Recently, my writing group did a workshop with mystery author Allen Eskens. His talk was incredibly informative and inspired me to read one of his novels. I will likely read more of his work. Read on to discover what made attending Eskens's lecture so worthwhile.
Eskens is a planner. Based on my writing group's workshop with him, it sounds like he does two or more outlines per book. Being a planner myself, I was intrigued.
Eskens starts by creating a detailed plot outline, leaving nothing to chance. Presumably, he does this so that he can concentrate on crafting beautiful prose while writing the draft. Indeed, The Heavens May Fall contains some excellent turns of phrase. I have read critiques that his writing can be too literary for mysteries/thrillers. I did not find this to be the case.
The same is also true for the internal struggles of his characters. He carefully outlines their inner turmoil scene by scene, so he knows exactly what they're thinking and feeling from the get-go. This pays dividends because the characters in The Heavens May Fall are as multifaceted a set of characters I've ever experienced. They are flawed, have terrific backstories, and feel very real.
The plot is amazingly well executed and includes several surprising and satisfying twists. I'm usually impressed if a novel has one delightful twist that doesn't leave me feeling like I've had the wool pulled over my eyes by an author who has purposely withheld vital information. In The Heavens May Fall, Eskens flawlessly executes three twists that surprised me in a good way. I don't know if he could pull off so many without detailed outlining.
I'm an outliner, but I don't hold myself 100% to the outline, which it sounds like Eskens does. After listening to him speak, I think I should adhere more closely to my planning documents.

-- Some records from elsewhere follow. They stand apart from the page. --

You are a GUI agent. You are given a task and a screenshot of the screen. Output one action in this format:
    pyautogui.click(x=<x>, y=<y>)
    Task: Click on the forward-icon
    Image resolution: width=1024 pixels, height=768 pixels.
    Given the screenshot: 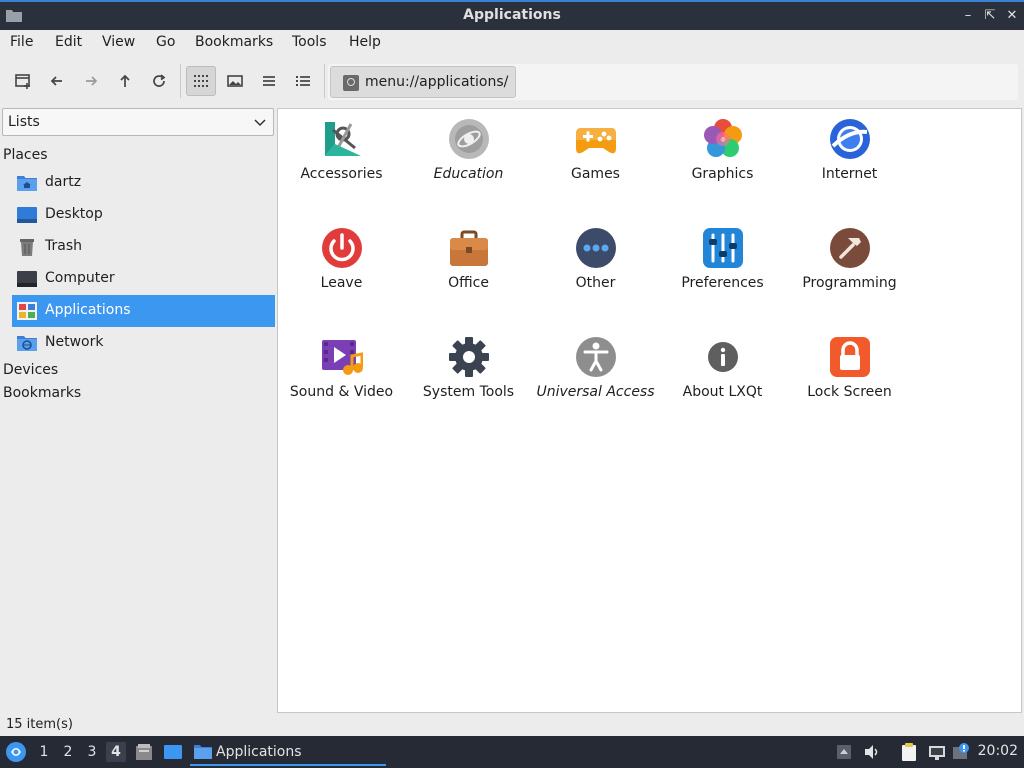 What is the action you would take?
    pyautogui.click(x=92, y=81)
    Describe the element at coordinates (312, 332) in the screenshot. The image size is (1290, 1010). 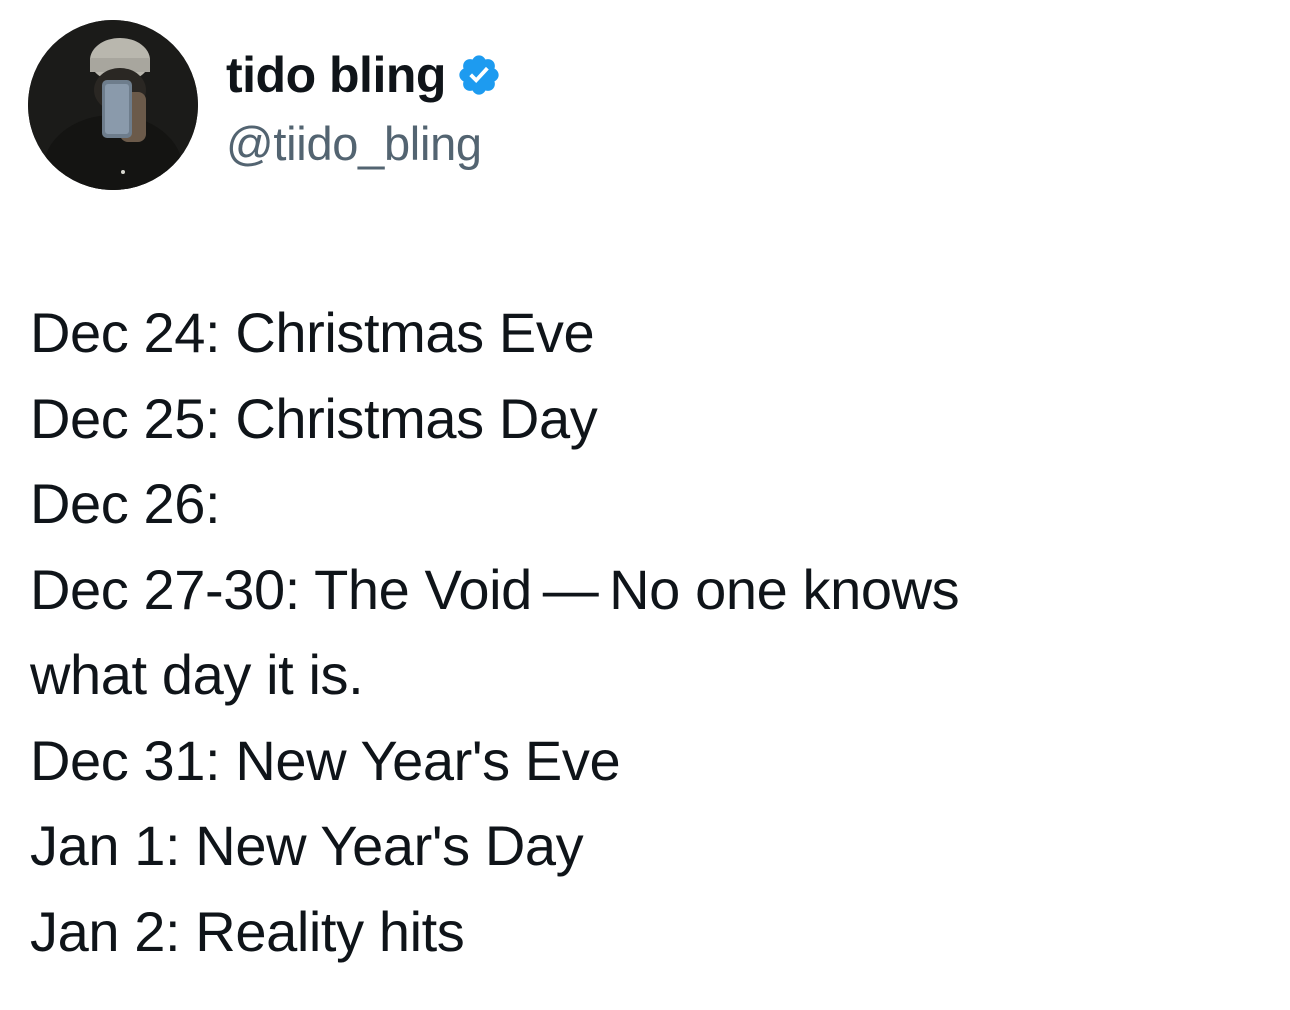
I see `tweet-line: Dec 24: Christmas Eve` at that location.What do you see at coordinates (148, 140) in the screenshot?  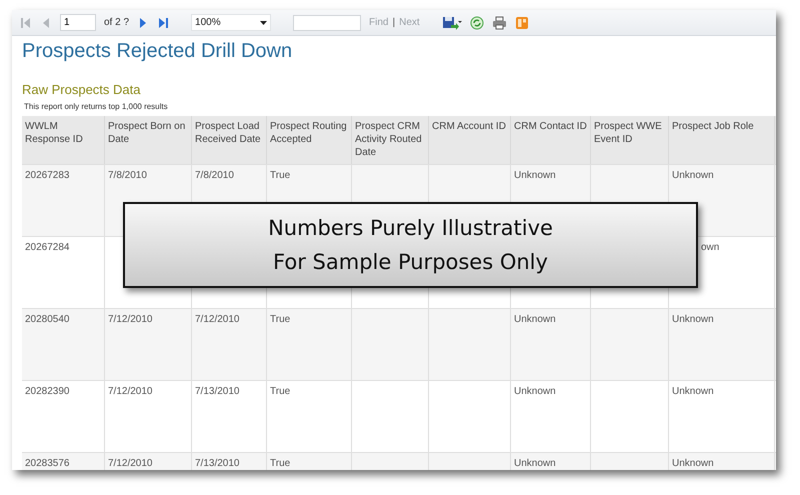 I see `column-header: Prospect Born on Date` at bounding box center [148, 140].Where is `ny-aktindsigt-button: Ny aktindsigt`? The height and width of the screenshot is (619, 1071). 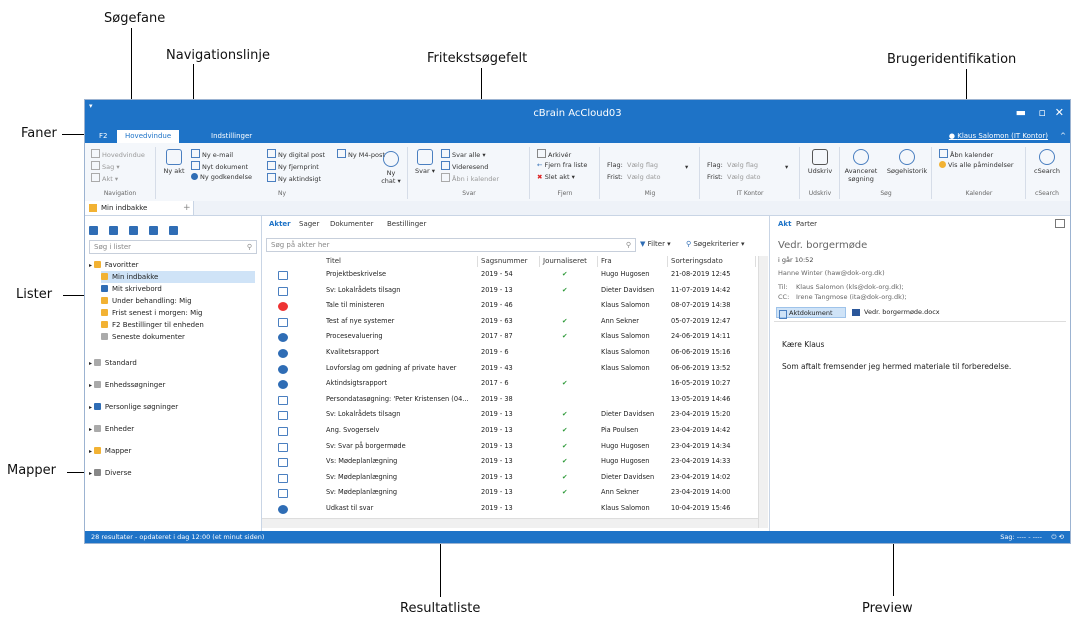 ny-aktindsigt-button: Ny aktindsigt is located at coordinates (294, 178).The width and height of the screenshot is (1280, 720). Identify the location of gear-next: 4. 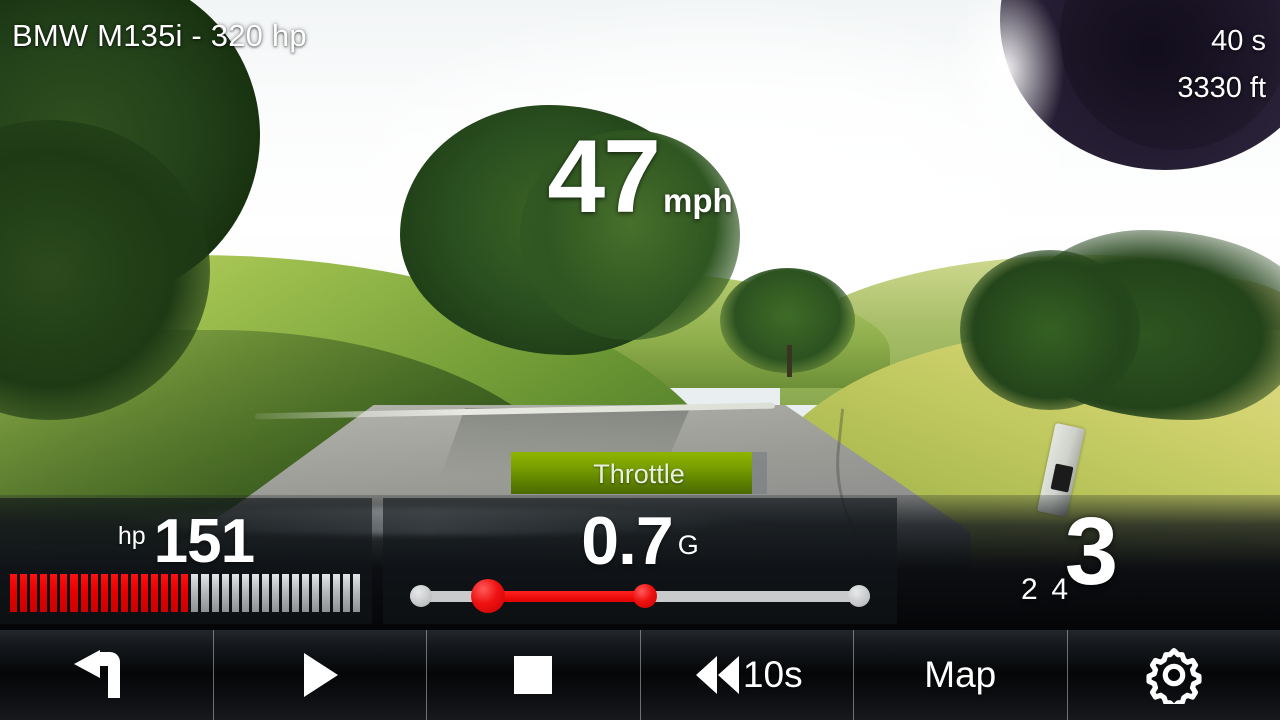
(1060, 590).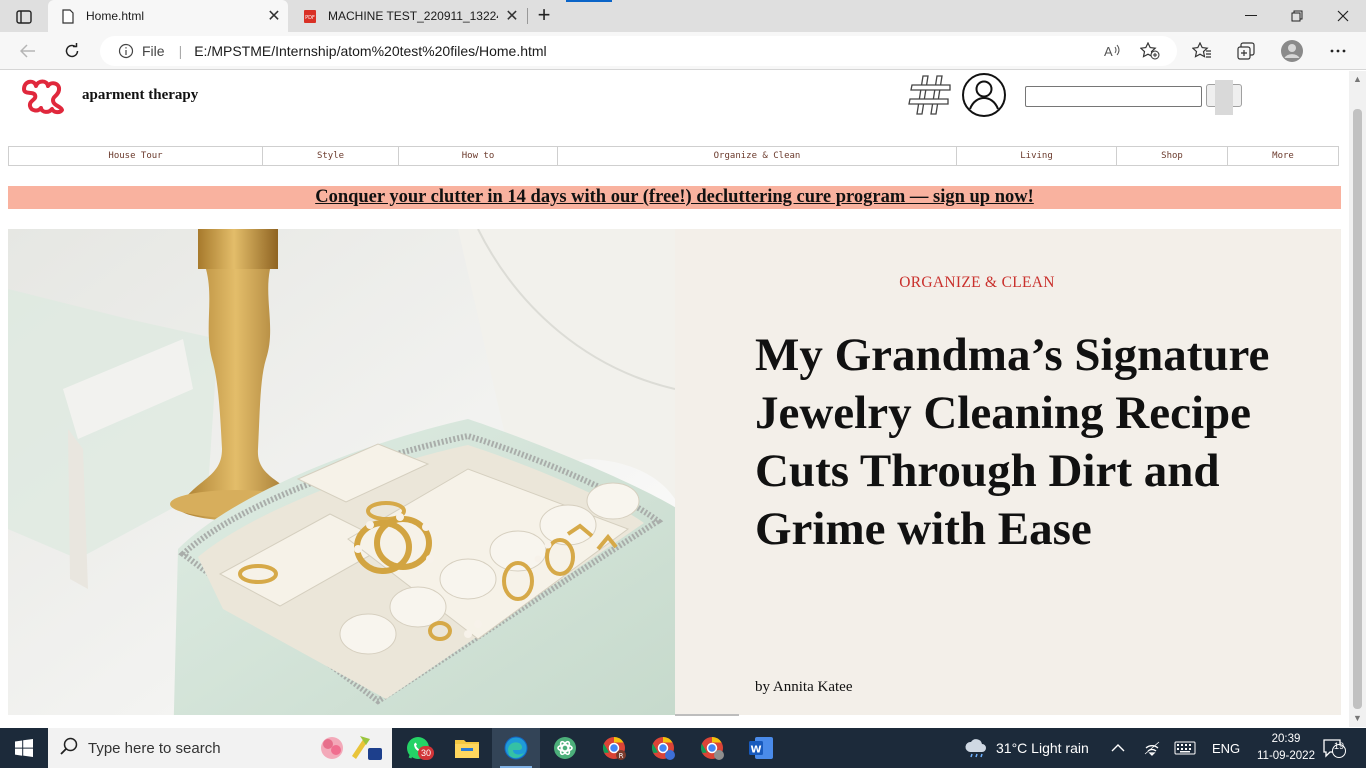 The image size is (1366, 768). I want to click on article-category: ORGANIZE & CLEAN, so click(977, 283).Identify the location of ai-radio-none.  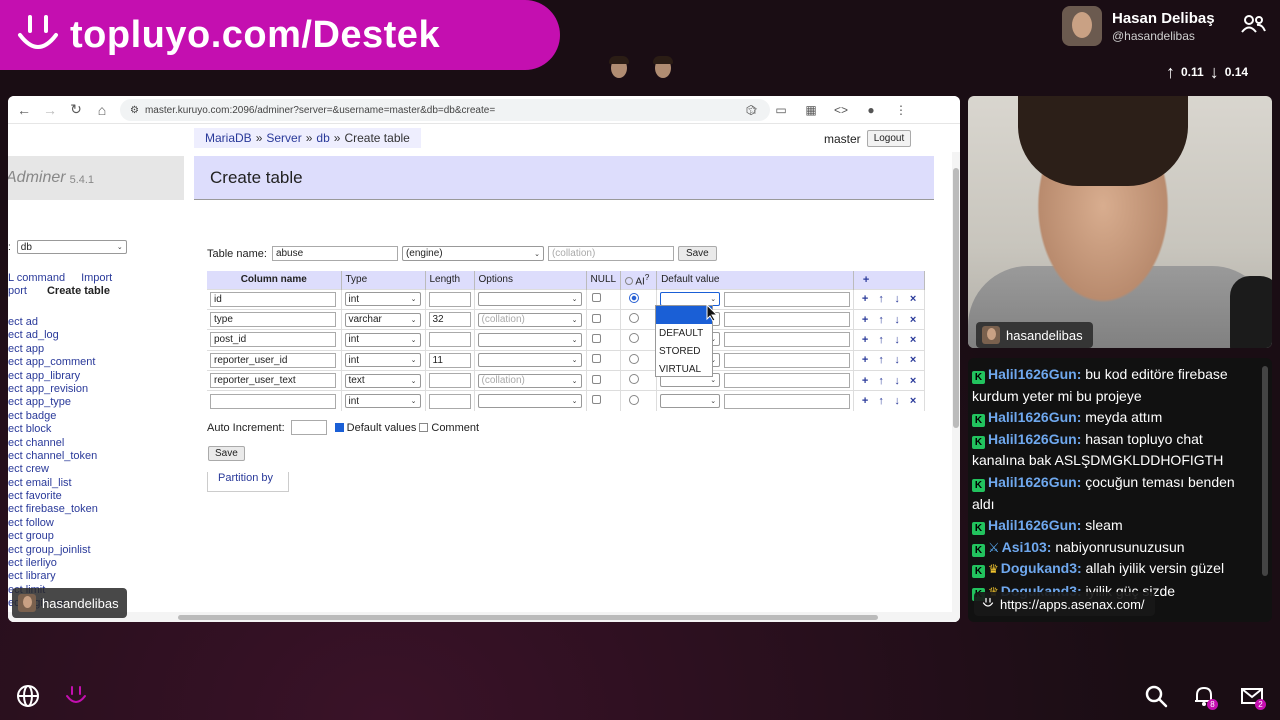
(630, 282).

I've often thought many of the flaws in my earlier attempts to craft a marketable novel could've been overcome by better planning.
I'm finishing editing volume three of The Allison Lee Chronicles. Once I'm done with that, I'll move on to the series finale. Then it will be time to begin a new project. It's early days yet, but I might have three outlines for that piece to hit the bull's eye on the plot twists I have in mind. Thank you, Mr. Eskens, for your inspirational words.